For the season, which begins June 1, meteorologist Phil Klotzbach and other experts from Colorado State University—among the nation's top seasonal hurricane forecasters—predict 19 named tropical storms will form in 2022, of which 9 will become hurricanes.
An average season has 14 tropical storms, seven of which become hurricanes. If the prediction holds true, it will be the seventh consecutive above-normal season.
A tropical storm becomes a hurricane when its wind speed reaches 74 mph.
Of the nine predicted hurricanes, four are expected to spin into major hurricanes—Category 3, 4 or 5—with sustained wind speeds of 111 mph or greater. The group said there's a 71% chance at least one major hurricane will make landfall somewhere in the U.S.
The Atlantic hurricane season runs from June 1 to Nov. 30, though storms sometimes form outside those dates. In fact, storms have formed in May in each of the past seven years.
According to Klotzbach, the reasons for the above-average forecast include the predicted lack of El Niño and warmer-than-normal seawater in the subtropical Atlantic Ocean.
One of the major determining factors in hurricane forecasting is whether we are in an El Niño or La Niña climate pattern.

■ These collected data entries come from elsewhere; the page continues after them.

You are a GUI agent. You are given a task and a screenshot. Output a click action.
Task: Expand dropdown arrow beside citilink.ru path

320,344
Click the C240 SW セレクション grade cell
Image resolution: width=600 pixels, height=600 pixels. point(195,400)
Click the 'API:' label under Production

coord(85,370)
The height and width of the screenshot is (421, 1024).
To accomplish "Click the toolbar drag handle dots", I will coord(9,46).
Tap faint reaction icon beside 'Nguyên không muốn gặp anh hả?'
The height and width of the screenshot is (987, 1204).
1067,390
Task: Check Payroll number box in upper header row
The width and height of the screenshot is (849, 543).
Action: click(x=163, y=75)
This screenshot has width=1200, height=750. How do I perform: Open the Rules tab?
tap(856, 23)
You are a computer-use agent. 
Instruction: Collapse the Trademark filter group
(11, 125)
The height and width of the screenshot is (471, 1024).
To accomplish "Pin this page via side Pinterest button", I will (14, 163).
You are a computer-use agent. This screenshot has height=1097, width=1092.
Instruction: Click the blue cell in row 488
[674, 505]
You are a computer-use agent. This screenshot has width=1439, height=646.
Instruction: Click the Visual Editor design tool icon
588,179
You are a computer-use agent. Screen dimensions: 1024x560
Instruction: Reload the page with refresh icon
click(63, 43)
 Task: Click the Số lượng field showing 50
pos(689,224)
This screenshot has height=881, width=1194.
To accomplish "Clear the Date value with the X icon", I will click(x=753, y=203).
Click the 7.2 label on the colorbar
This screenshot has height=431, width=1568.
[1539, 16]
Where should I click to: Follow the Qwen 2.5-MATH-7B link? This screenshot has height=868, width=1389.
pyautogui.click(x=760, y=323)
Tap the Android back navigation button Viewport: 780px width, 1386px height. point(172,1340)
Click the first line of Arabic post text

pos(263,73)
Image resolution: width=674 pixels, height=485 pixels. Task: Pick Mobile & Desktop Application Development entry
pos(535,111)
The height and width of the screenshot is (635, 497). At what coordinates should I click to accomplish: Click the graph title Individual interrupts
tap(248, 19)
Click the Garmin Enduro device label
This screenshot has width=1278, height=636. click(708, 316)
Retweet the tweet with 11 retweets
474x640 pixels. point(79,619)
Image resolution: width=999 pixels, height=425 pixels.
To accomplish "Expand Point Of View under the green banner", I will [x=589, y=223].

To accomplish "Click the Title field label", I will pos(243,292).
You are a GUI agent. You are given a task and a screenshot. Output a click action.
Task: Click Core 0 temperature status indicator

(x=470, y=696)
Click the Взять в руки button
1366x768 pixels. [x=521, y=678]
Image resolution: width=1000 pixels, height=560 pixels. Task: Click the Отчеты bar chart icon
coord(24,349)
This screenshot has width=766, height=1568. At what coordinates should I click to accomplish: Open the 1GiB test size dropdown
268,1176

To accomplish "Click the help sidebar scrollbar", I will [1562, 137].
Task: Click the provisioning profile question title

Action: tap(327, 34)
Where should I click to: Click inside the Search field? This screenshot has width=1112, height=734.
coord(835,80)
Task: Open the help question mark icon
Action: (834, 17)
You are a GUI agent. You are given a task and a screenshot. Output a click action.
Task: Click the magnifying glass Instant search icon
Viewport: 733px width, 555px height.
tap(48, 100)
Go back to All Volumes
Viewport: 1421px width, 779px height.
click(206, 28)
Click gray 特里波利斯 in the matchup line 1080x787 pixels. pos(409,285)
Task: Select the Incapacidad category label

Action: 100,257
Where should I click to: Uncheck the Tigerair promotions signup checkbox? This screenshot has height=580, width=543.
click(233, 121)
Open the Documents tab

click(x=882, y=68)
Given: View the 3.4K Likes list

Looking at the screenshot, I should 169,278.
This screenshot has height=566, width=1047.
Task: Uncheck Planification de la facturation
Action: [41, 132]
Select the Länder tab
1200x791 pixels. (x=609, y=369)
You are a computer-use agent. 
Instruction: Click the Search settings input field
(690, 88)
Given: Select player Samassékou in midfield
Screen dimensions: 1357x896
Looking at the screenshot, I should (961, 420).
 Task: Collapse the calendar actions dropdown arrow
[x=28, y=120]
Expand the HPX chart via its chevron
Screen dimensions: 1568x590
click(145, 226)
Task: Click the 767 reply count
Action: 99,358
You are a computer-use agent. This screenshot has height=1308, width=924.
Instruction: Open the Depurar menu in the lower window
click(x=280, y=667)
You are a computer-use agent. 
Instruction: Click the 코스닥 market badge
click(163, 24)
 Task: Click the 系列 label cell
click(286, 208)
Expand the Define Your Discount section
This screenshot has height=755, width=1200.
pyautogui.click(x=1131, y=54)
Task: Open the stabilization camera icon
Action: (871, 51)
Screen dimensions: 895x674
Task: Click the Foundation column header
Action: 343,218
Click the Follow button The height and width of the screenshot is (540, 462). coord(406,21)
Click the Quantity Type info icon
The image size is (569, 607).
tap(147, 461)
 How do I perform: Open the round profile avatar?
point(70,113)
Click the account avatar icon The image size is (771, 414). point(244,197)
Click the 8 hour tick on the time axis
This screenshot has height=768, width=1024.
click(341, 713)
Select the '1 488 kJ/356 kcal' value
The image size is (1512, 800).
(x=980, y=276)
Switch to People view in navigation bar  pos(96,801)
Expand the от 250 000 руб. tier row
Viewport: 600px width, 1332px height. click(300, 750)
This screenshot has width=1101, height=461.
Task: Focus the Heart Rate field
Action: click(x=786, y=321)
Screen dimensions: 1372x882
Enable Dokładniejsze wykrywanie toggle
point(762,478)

El Niño is a natural warming of tropical Pacific Ocean water, which tends to suppress the development of Atlantic hurricanes. Its opposite, La Niña, marked by cooler ocean water, tends to increase hurricanes in the Atlantic.
El Niño generally increases vertical wind shear in the Atlantic, which can tear apart developing hurricanes.
Insurance companies, emergency managers and news outlets use these seasonal forecasts to prepare Americans for the year's hurricane threat. The team's annual predictions provide the best estimate of activity during the upcoming season, not an exact measure, according to Colorado State.
The university, under the direction of meteorologist William Gray, was the first group to predict seasonal hurricane activity in the mid-1980s. Gray died in 2016.
This is the team's 39th forecast. It covers the Atlantic basin, which includes the Caribbean Sea and the Gulf of Mexico.
Federal forecasters from the National Oceanic and Atmospheric Administration will issue their prediction for the season in May.